**Your goal**
Rewrite the rows from the line with "Task: Focus the" up to and including the line with "point(304,219)", replacing "Nominal torque" with "Rated torque" and leaving everything else unchanged. Return only those rows.

**Listed entries**

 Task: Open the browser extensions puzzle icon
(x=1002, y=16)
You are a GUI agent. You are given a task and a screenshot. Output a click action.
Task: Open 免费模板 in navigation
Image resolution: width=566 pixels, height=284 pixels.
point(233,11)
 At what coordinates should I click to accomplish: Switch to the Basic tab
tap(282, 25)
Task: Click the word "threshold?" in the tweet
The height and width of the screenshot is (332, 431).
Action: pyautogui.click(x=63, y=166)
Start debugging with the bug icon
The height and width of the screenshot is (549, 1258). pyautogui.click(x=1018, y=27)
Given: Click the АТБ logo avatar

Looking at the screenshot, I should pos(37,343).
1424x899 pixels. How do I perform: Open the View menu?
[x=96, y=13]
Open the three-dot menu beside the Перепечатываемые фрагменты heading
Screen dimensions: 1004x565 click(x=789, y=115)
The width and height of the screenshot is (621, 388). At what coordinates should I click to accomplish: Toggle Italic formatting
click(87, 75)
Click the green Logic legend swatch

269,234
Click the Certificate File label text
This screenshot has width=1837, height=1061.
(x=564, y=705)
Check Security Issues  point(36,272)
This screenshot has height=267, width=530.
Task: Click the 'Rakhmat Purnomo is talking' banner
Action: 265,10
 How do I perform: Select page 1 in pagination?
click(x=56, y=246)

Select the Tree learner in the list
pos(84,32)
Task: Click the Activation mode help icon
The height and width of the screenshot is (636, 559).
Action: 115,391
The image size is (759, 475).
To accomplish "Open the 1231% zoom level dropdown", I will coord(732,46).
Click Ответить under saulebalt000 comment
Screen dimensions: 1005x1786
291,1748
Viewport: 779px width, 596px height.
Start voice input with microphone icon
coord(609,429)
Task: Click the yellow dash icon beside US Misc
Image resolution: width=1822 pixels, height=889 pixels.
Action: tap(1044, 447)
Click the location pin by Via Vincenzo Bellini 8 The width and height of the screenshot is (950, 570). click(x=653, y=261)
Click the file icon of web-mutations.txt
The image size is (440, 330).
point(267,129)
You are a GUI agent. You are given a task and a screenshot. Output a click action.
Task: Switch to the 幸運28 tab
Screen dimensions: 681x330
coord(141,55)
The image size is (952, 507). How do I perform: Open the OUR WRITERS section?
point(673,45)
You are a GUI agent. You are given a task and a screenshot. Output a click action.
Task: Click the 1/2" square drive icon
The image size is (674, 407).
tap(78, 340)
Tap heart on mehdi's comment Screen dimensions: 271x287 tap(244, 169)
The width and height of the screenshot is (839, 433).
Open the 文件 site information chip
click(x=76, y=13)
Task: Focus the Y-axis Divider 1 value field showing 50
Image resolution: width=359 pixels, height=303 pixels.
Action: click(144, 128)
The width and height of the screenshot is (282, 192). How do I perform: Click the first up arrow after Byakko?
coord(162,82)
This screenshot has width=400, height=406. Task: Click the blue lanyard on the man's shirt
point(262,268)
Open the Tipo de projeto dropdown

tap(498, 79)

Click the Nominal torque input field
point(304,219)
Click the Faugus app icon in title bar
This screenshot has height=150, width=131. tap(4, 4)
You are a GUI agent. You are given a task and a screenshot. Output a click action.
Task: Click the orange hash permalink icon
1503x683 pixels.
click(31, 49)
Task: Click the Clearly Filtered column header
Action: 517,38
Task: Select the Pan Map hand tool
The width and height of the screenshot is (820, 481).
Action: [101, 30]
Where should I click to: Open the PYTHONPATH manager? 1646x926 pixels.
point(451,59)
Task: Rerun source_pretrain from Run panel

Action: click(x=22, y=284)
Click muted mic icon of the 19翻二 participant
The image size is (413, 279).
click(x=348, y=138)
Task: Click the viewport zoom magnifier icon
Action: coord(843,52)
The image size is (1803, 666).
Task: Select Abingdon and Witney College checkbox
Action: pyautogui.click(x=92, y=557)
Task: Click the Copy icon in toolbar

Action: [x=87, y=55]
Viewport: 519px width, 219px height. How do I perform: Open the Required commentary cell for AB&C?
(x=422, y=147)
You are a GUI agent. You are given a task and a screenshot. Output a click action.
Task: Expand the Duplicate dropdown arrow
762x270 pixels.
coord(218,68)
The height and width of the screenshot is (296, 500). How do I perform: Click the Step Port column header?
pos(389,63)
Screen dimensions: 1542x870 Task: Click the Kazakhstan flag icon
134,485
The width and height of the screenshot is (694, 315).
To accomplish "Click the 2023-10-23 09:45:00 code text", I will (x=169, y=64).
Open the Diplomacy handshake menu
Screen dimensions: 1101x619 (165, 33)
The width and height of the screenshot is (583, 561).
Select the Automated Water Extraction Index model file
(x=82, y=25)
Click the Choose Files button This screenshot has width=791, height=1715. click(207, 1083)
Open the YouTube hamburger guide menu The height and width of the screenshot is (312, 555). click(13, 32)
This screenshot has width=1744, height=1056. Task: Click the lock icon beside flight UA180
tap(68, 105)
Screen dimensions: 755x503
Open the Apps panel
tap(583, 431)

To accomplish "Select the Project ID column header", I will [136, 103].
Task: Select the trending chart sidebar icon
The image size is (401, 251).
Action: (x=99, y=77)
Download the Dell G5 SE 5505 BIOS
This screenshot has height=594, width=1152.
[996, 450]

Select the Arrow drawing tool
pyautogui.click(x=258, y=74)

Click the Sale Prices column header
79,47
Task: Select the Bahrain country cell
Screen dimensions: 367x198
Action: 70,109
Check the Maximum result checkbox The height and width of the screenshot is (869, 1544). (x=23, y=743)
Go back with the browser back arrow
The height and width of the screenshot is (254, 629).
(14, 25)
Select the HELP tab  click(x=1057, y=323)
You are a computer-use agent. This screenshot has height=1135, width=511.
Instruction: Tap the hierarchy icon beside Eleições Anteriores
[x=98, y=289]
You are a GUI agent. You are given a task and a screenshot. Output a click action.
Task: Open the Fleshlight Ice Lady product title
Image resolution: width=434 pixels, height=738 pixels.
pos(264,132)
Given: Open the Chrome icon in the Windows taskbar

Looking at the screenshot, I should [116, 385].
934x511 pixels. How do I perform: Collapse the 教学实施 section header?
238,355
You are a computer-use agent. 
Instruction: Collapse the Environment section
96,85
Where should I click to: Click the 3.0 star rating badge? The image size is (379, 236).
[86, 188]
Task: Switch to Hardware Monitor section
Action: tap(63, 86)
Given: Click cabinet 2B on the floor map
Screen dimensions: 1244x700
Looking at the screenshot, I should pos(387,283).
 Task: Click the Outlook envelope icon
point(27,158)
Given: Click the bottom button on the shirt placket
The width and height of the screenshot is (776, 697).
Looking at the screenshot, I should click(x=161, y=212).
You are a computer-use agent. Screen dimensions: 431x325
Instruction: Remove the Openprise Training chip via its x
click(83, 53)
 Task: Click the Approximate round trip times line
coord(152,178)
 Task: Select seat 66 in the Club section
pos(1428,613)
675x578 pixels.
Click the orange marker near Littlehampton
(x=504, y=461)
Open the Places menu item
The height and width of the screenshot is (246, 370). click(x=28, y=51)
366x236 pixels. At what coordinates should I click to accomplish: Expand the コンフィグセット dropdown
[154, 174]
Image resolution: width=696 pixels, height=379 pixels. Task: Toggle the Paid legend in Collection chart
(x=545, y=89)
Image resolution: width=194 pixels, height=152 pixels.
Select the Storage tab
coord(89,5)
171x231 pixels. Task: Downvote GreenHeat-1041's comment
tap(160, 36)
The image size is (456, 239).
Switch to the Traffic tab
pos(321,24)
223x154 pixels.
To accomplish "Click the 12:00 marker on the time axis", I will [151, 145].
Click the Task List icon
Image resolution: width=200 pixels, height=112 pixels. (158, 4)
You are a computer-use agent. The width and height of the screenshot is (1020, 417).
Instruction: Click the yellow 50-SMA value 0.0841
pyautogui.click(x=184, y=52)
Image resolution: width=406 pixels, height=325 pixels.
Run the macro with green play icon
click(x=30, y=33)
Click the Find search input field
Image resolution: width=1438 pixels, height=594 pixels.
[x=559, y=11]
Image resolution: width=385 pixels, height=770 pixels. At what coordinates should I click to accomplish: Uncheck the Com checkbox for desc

**Final result**
Task: Focus the Y-axis Divider 1 value field showing 50
Image resolution: width=359 pixels, height=303 pixels.
Action: click(144, 128)
The width and height of the screenshot is (282, 192). How do I perform: Click the first up arrow after Byakko?
coord(162,82)
This screenshot has width=400, height=406. Task: Click the blue lanyard on the man's shirt
point(262,268)
Open the Tipo de projeto dropdown

tap(498, 79)

Click the Rated torque input field
point(304,219)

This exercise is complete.